Geez, why didn't we think of that? All these years, we've struggled with these problems when all we had to do is to ask the feds and the state to give us more money.

Same with Tom Knox. He was asked about the runaway costs of employee benefits in the city, especially with our city pension fund, which is hundreds of millions of dollars short of where it needs to be to pay retirement benefits to city employees. What to do?

Easy, Knox said, pulling out his magic wand. The investments in the pension fund currently earn about 11 percent a year. If they earned 15 percent or more, our problems would be solved. I intend to earn more than 15 percent.

Seems simple enough. You aren't earning enough with your investments, just find a way to increase them by 35 percent and your problems are solved. Call in that order for a new Mercedes.

To be fair (don't you just hate to be fair?), the three candidates were trying to emphasize their strengths.

Fattah has a plan to lease the airport and use the proceeds to attack poverty, so why not promise dramatic results?

Brady makes much of his many friends and political connections, so why not say you'll tap them for money? And that they will be glad to give it to you - because you are Bob Brady.

Knox cites his experience as a successful business person. He is a millionaire many times over. Why not apply that business acumen to city investments?

Though, I must admit, it does conjure up the quaint image of Knox sitting at his computer, tapping away at the E*Trade site, placing an order for six million shares of Apple stock for the city of Philadelphia pension account.

The politics of over-promise is nothing new. And it is no surprise that it has carried over to this campaign for mayor. We have five candidates, each trying to stand out in the crowd. As H.L. Mencken once observed, no one ever lost any money underestimating the intelligence of the American people. The same formula is often applied to the voters in political campaigns.
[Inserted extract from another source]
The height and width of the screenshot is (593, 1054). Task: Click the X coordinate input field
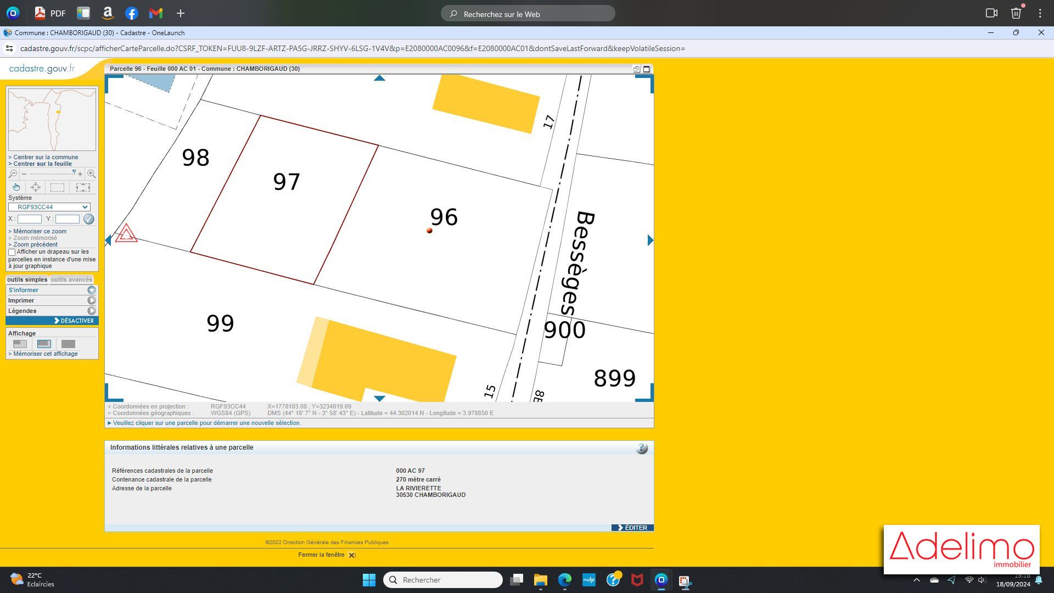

But that doesn't comport with my understanding of the voters' minds these days. Through most of February and into March, as part of The Inquirer's Great Expectations project, we held a series of citizen forums in several dozen neighborhoods to gauge sentiment about the city and its problems.

The participants identified many problems - crime, the public schools, the costs of city government, our public transit system - and it must have been tempting to pick up a magic wand and wave it.

Most of the time, they didn't. They avoided the temptation to offer simplistic solutions. They realized how difficult it is to make change.

It was particularly telling when it came to crime. All of the candidates are promising to hire more police, but additional police rarely came up on the lists of "Things To Do" at these citizen forums. I think people realized that the problem of crime, particularly homicide, would take more than simply more feet on the street. They also know that policing is expensive.

The first step to solving these problems is to recognize there are no magic-wand solutions. We are going to have to work hard - and work together - to make progress.

So, guys, put down those magic wands. Give us a shoulder and help us push.